* WORK REQUEST: Reproduce the listing exactly, please, with every line intact.

* PROVIDED RECORDS:
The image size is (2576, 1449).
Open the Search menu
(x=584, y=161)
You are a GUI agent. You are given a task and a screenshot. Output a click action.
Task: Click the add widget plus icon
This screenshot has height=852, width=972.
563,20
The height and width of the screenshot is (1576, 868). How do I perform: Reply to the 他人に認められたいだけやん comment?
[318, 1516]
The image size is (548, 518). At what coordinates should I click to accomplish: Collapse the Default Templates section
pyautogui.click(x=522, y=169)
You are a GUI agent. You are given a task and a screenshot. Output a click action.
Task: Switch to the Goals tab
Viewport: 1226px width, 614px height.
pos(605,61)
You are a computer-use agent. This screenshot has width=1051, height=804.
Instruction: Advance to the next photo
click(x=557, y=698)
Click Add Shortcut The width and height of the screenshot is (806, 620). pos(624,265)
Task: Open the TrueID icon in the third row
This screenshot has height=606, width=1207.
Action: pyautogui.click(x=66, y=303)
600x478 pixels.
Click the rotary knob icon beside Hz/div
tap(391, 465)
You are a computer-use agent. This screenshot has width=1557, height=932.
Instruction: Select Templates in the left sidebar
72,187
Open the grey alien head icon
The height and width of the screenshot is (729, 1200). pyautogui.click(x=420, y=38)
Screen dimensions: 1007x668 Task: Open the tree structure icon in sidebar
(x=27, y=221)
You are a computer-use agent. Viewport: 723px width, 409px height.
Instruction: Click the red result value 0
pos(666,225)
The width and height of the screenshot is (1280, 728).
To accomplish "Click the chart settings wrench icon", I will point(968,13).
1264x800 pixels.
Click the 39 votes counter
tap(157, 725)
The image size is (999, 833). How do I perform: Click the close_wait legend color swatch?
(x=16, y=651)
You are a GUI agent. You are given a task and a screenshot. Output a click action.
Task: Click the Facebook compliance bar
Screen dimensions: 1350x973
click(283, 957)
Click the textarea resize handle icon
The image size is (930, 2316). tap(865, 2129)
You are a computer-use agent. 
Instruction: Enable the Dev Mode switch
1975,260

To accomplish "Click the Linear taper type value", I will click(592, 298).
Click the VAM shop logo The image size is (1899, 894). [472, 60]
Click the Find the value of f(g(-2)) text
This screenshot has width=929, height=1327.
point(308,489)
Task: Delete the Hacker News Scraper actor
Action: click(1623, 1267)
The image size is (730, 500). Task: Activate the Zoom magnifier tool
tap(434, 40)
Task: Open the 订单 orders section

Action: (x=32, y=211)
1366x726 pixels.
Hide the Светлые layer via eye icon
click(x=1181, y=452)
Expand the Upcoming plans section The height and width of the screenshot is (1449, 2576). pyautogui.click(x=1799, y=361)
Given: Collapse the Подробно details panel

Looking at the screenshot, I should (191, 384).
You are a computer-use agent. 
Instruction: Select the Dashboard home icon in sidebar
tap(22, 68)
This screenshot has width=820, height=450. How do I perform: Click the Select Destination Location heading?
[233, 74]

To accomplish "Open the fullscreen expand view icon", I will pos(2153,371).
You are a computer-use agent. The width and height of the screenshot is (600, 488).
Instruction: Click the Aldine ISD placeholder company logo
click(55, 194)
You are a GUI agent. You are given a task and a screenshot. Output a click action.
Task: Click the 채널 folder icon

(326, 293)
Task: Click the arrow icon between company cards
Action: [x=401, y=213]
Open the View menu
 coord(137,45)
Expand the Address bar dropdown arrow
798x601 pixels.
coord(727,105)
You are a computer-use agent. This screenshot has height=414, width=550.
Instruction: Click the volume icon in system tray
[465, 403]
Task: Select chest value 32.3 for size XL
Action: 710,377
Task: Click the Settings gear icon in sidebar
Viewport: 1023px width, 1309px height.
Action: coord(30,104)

* EXPECTED ANSWER:
The image size is (2576, 1449).
Open the Search menu
(x=584, y=161)
You are a GUI agent. You are given a task and a screenshot. Output a click action.
Task: Click the add widget plus icon
This screenshot has height=852, width=972.
563,20
The height and width of the screenshot is (1576, 868). How do I perform: Reply to the 他人に認められたいだけやん comment?
[318, 1516]
The image size is (548, 518). At what coordinates should I click to accomplish: Collapse the Default Templates section
pyautogui.click(x=522, y=169)
You are a GUI agent. You are given a task and a screenshot. Output a click action.
Task: Switch to the Goals tab
Viewport: 1226px width, 614px height.
pos(605,61)
You are a computer-use agent. This screenshot has width=1051, height=804.
Instruction: Advance to the next photo
click(x=557, y=698)
Click Add Shortcut The width and height of the screenshot is (806, 620). pos(624,265)
Task: Open the TrueID icon in the third row
This screenshot has height=606, width=1207.
Action: pyautogui.click(x=66, y=303)
600x478 pixels.
Click the rotary knob icon beside Hz/div
tap(391, 465)
You are a computer-use agent. This screenshot has width=1557, height=932.
Instruction: Select Templates in the left sidebar
72,187
Open the grey alien head icon
The height and width of the screenshot is (729, 1200). pyautogui.click(x=420, y=38)
Screen dimensions: 1007x668 Task: Open the tree structure icon in sidebar
(x=27, y=221)
You are a computer-use agent. Viewport: 723px width, 409px height.
Instruction: Click the red result value 0
pos(666,225)
The width and height of the screenshot is (1280, 728).
To accomplish "Click the chart settings wrench icon", I will point(968,13).
1264x800 pixels.
Click the 39 votes counter
tap(157, 725)
The image size is (999, 833). How do I perform: Click the close_wait legend color swatch?
(x=16, y=651)
You are a GUI agent. You are given a task and a screenshot. Output a click action.
Task: Click the Facebook compliance bar
Screen dimensions: 1350x973
click(283, 957)
Click the textarea resize handle icon
The image size is (930, 2316). tap(865, 2129)
You are a computer-use agent. 
Instruction: Enable the Dev Mode switch
1975,260

To accomplish "Click the Linear taper type value", I will click(592, 298).
Click the VAM shop logo The image size is (1899, 894). [472, 60]
Click the Find the value of f(g(-2)) text
This screenshot has width=929, height=1327.
point(308,489)
Task: Delete the Hacker News Scraper actor
Action: click(1623, 1267)
The image size is (730, 500). Task: Activate the Zoom magnifier tool
tap(434, 40)
Task: Open the 订单 orders section

Action: (x=32, y=211)
1366x726 pixels.
Hide the Светлые layer via eye icon
click(x=1181, y=452)
Expand the Upcoming plans section The height and width of the screenshot is (1449, 2576). pyautogui.click(x=1799, y=361)
Given: Collapse the Подробно details panel

Looking at the screenshot, I should (191, 384).
You are a computer-use agent. 
Instruction: Select the Dashboard home icon in sidebar
tap(22, 68)
This screenshot has width=820, height=450. How do I perform: Click the Select Destination Location heading?
[233, 74]

To accomplish "Open the fullscreen expand view icon", I will pos(2153,371).
You are a computer-use agent. The width and height of the screenshot is (600, 488).
Instruction: Click the Aldine ISD placeholder company logo
click(55, 194)
You are a GUI agent. You are given a task and a screenshot. Output a click action.
Task: Click the 채널 folder icon

(326, 293)
Task: Click the arrow icon between company cards
Action: [x=401, y=213]
Open the View menu
 coord(137,45)
Expand the Address bar dropdown arrow
798x601 pixels.
coord(727,105)
You are a computer-use agent. This screenshot has height=414, width=550.
Instruction: Click the volume icon in system tray
[465, 403]
Task: Select chest value 32.3 for size XL
Action: 710,377
Task: Click the Settings gear icon in sidebar
Viewport: 1023px width, 1309px height.
Action: coord(30,104)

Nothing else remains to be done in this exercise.